- Occupation: Writer

= Ann W. Nally =

Ann W. Nally was a noted leader and author in the Boy Scouts of America from the state of Virginia.

==Background==
She was born Martha Ann Wilson in Nashville, Tennessee to Edith Elizabeth Goodman and Lloyd Wilson. She graduated West End High School in Nashville, Tennessee in 1944. After marriage to James D. Nally, a career U. S. Air Force officer, in 1947, she became involved in Scouting both in the United States and abroad. They had five sons and one daughter.

She was recognized as one of the first three Silver Fawn recipients by Boy Scouts of America along with Elizabeth Augustus Knight (wife of John S. Knight) and Marjorie Merriweather Post. Nally served on the National Cub Scout Committee of the Boy Scouts of America from 1974-1986.

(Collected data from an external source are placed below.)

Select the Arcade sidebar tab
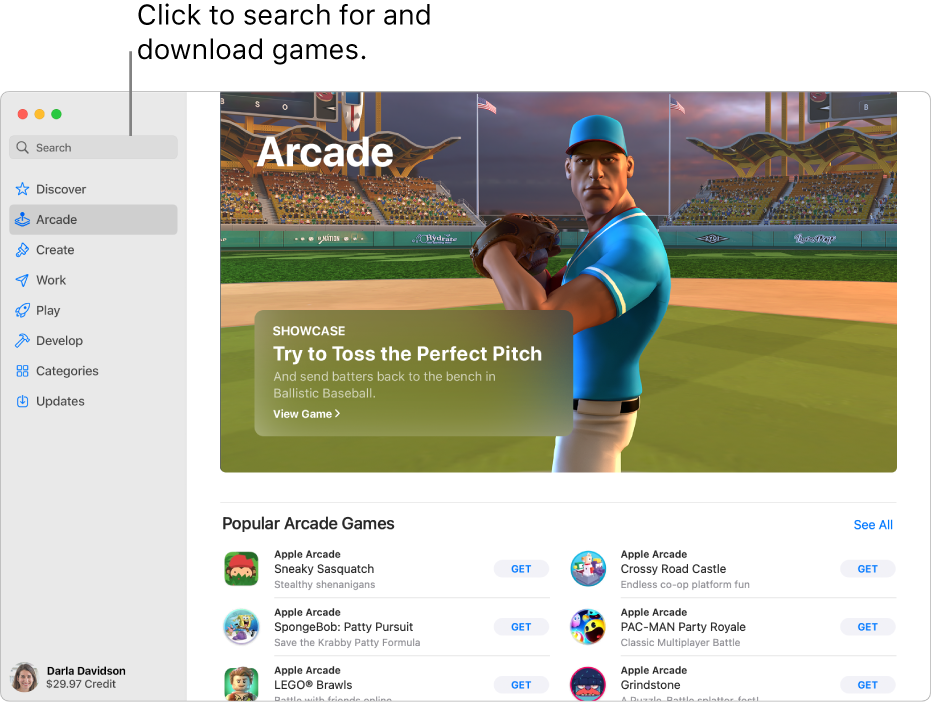The height and width of the screenshot is (702, 931). coord(57,220)
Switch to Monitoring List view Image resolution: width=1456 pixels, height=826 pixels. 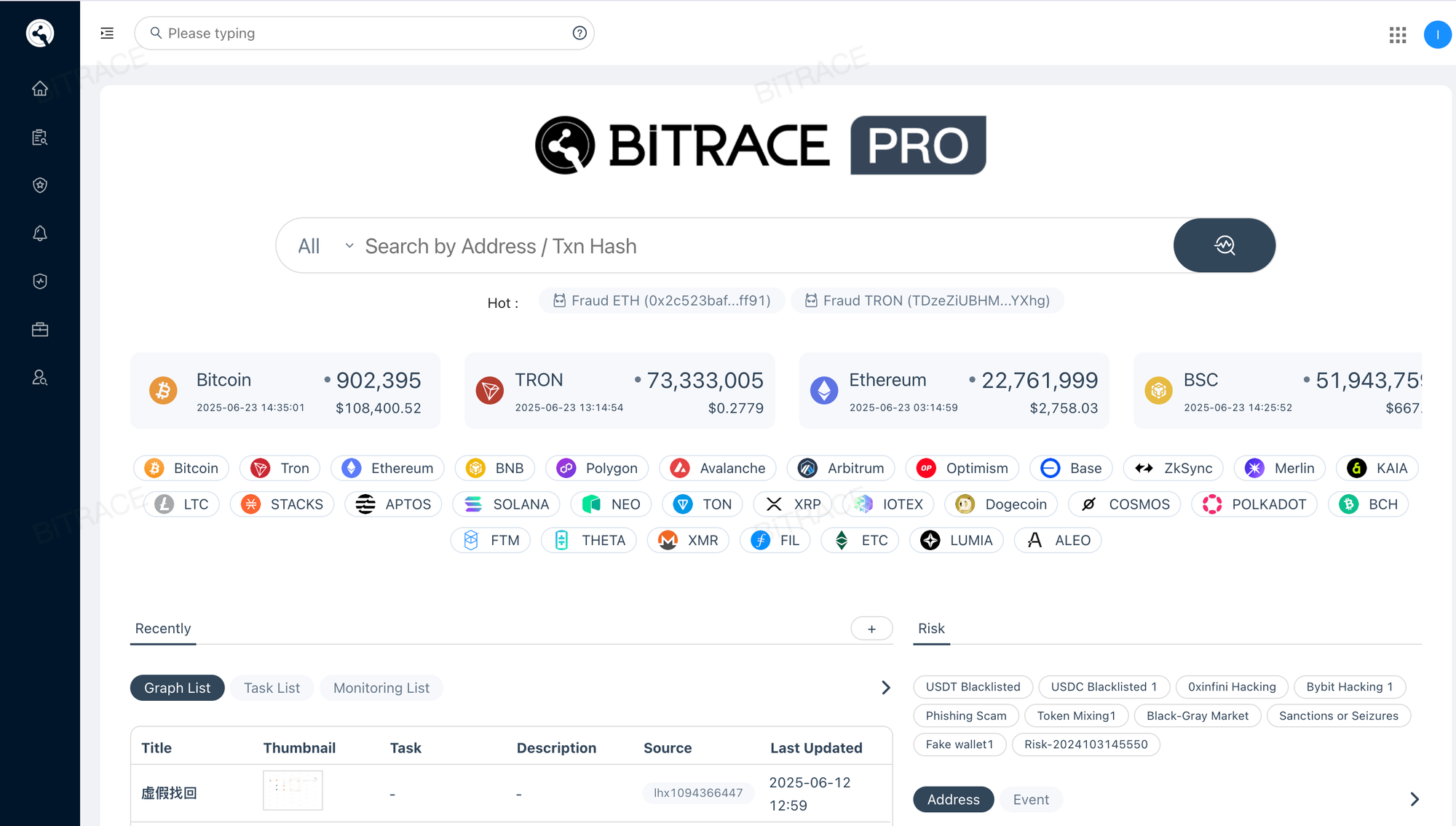pos(381,688)
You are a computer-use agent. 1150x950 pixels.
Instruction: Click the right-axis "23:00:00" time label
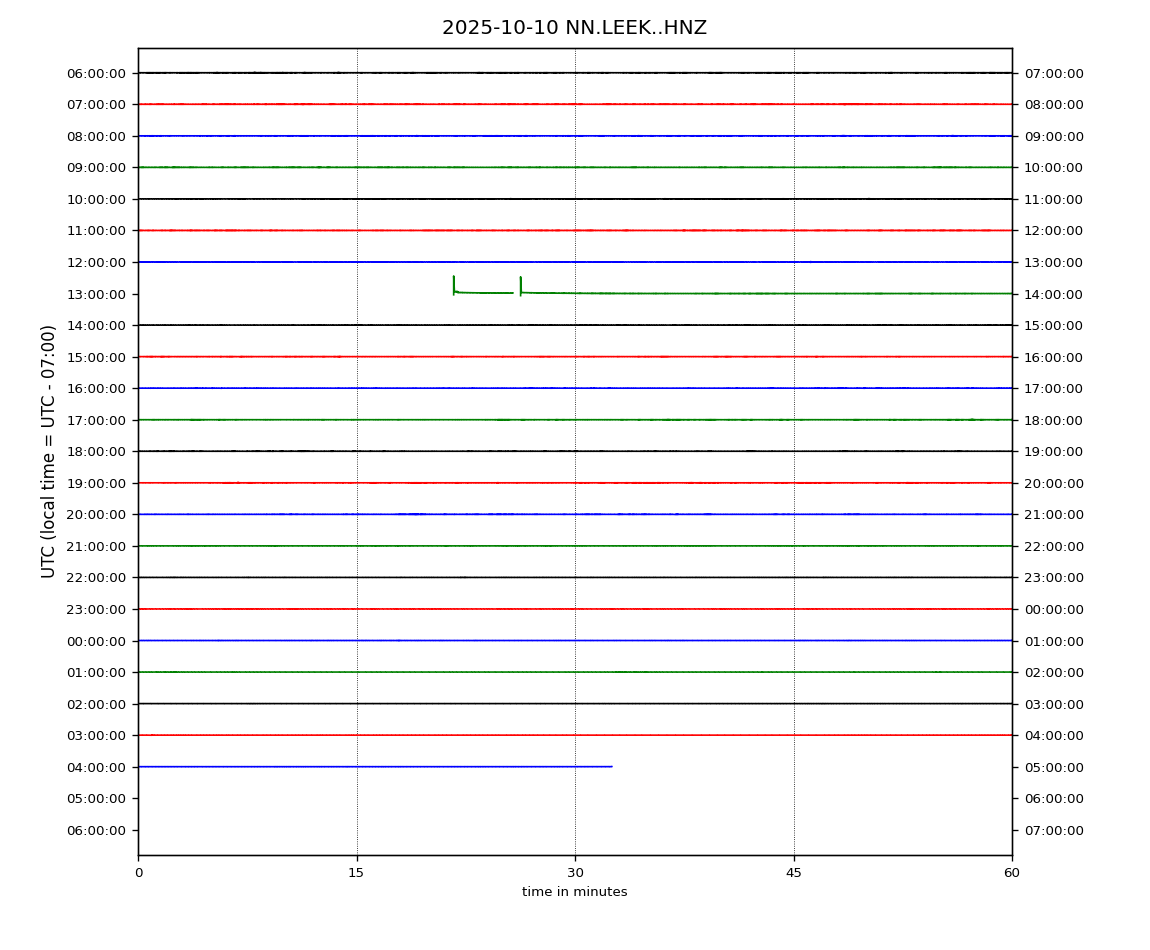1054,578
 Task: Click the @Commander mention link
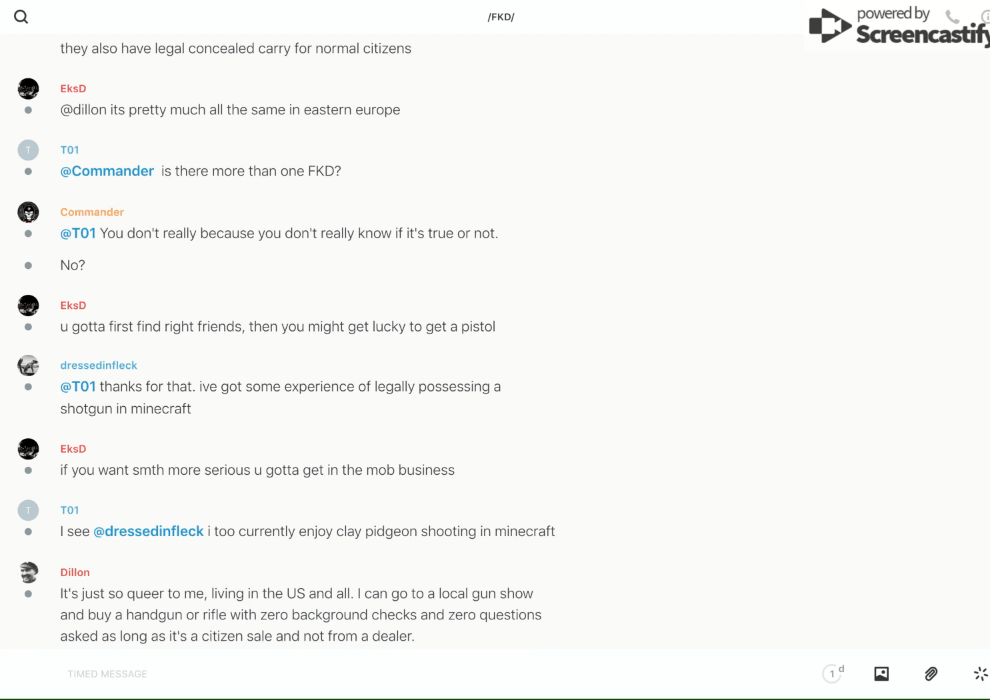coord(107,171)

In 1975 the first Silver Antelope Award presented to women were awarded to LaVern W. Parmley and Ann W. Nally.

In 1982 Ann awarded the Silver Buffalo by the Boy Scouts of America along with Ronald Reagan and Art Linkletter.

In 1984 she became the first woman to serve on the Boy Scouts of America National Court of Honor. Nally was the principal author of the "History of Cub Scouting", published by the Boy Scouts of America, Irving, Texas, 1987.

Ann W. Nally died in Ashburn, Virginia. Her papers, correspondence and memorabilia have been given to the New Jersey Scout Museum in Morganville, New Jersey for research and public display.